**TASK STATEMENT**
Restate each entry exactly, without pictures.

· · · · · · ·

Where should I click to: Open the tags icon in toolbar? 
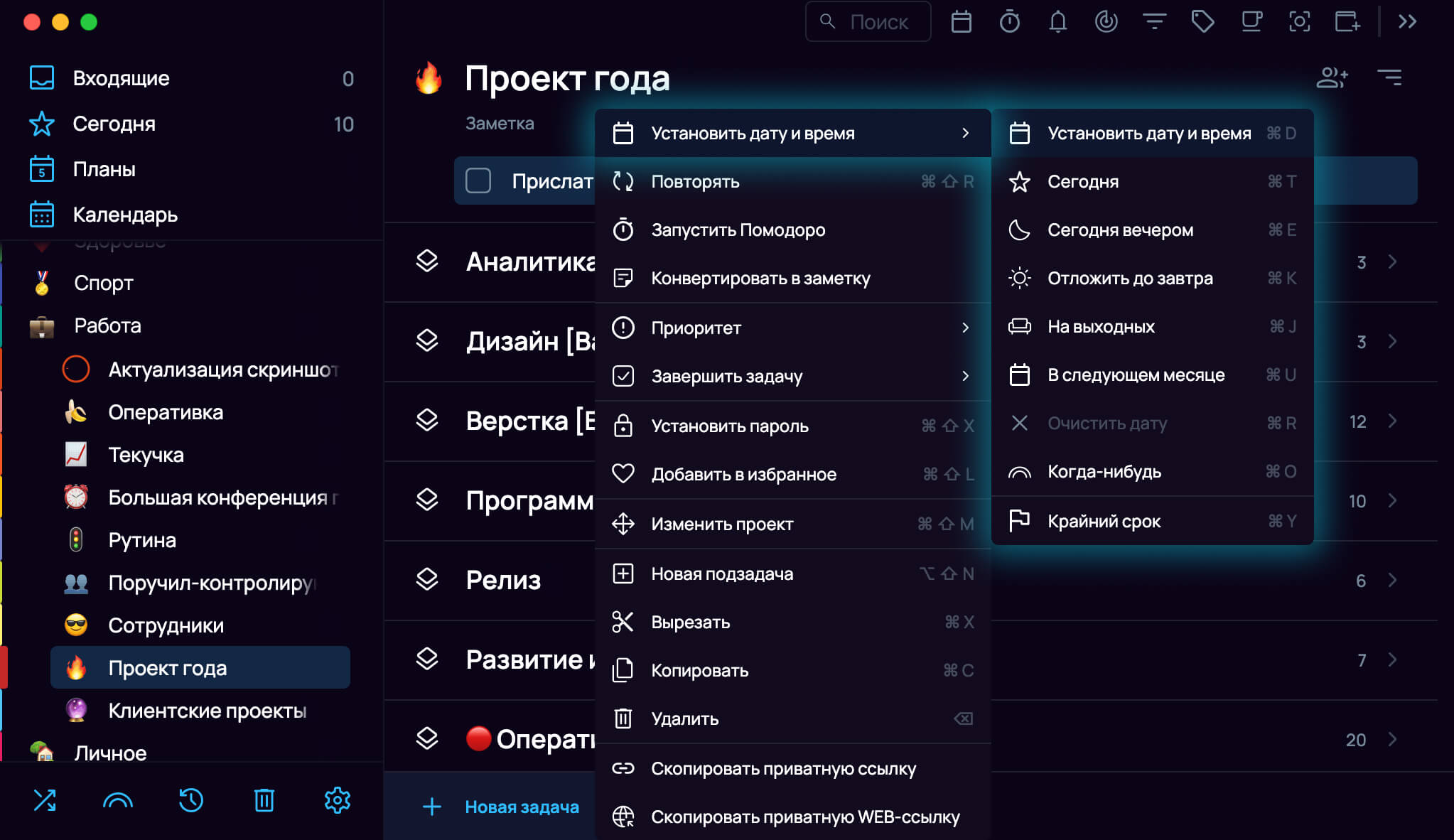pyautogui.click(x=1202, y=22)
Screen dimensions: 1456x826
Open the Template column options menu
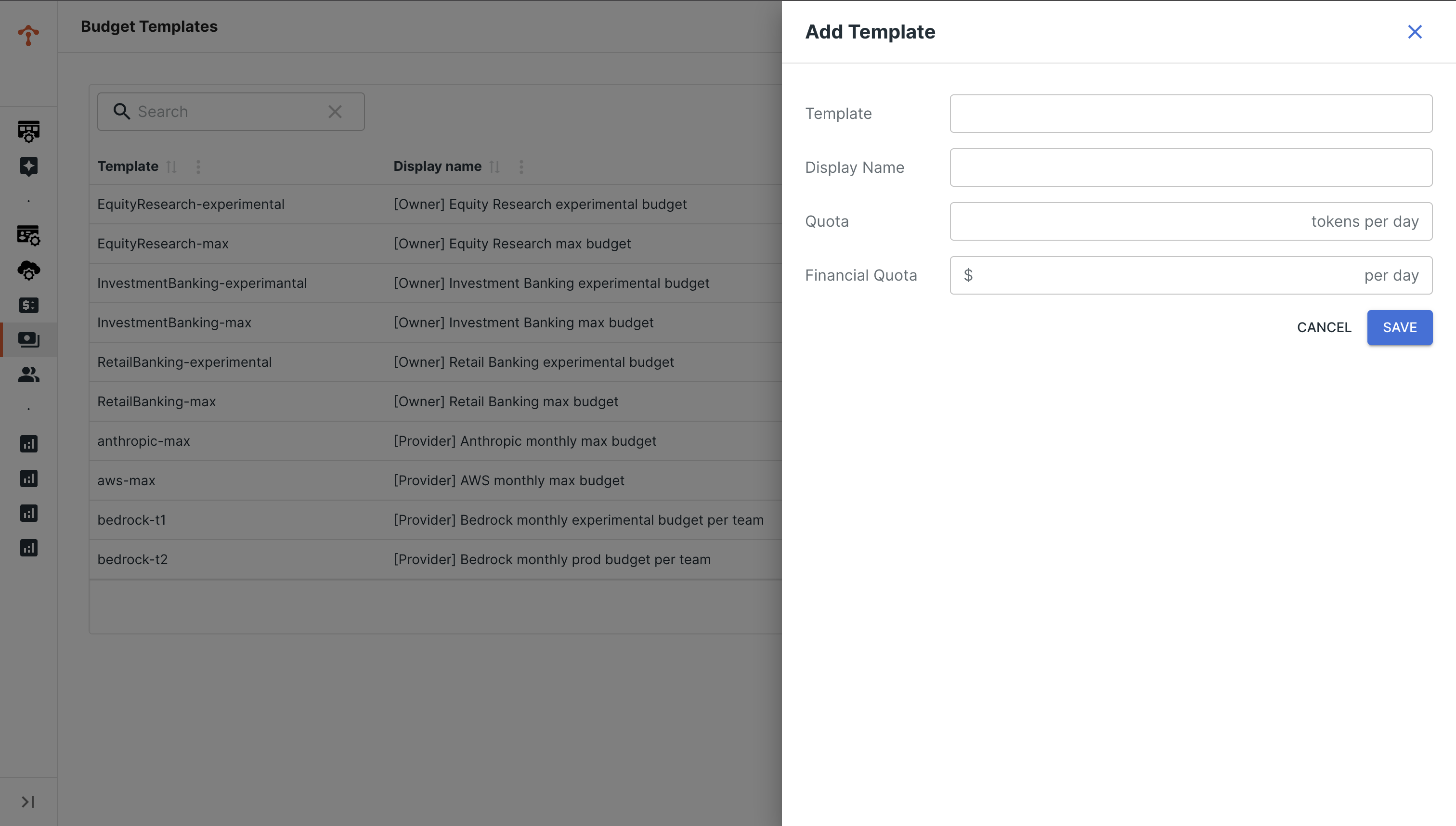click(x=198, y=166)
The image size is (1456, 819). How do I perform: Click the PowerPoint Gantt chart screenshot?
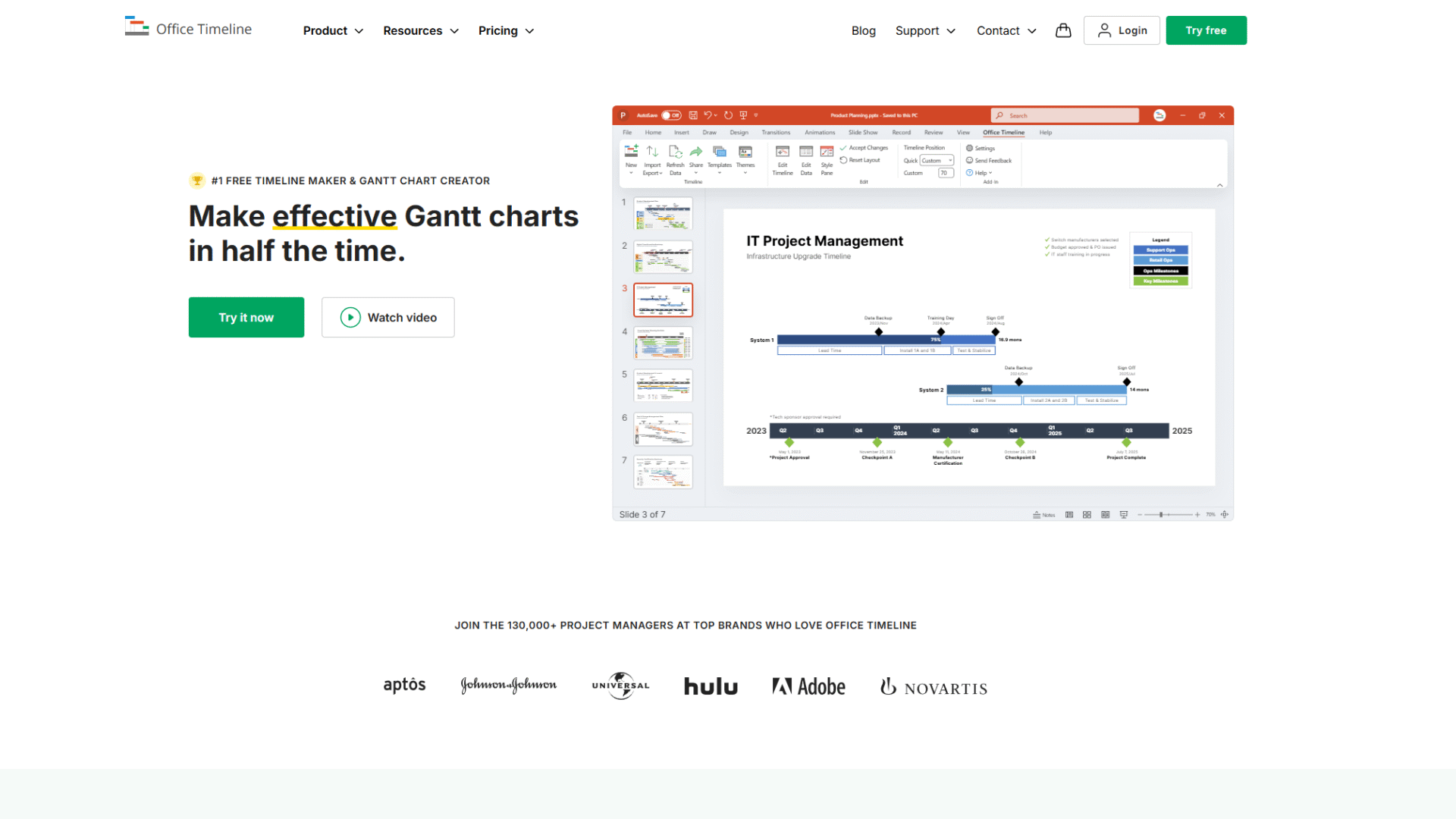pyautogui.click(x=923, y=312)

· · · · · · ·

**SOLUTION BELOW**
Where should I click to: Open the tags icon in toolbar? 
pyautogui.click(x=1202, y=22)
Screen dimensions: 1456x826
Open the Template column options menu
click(x=198, y=166)
The image size is (1456, 819). How do I perform: Click the PowerPoint Gantt chart screenshot?
pyautogui.click(x=923, y=312)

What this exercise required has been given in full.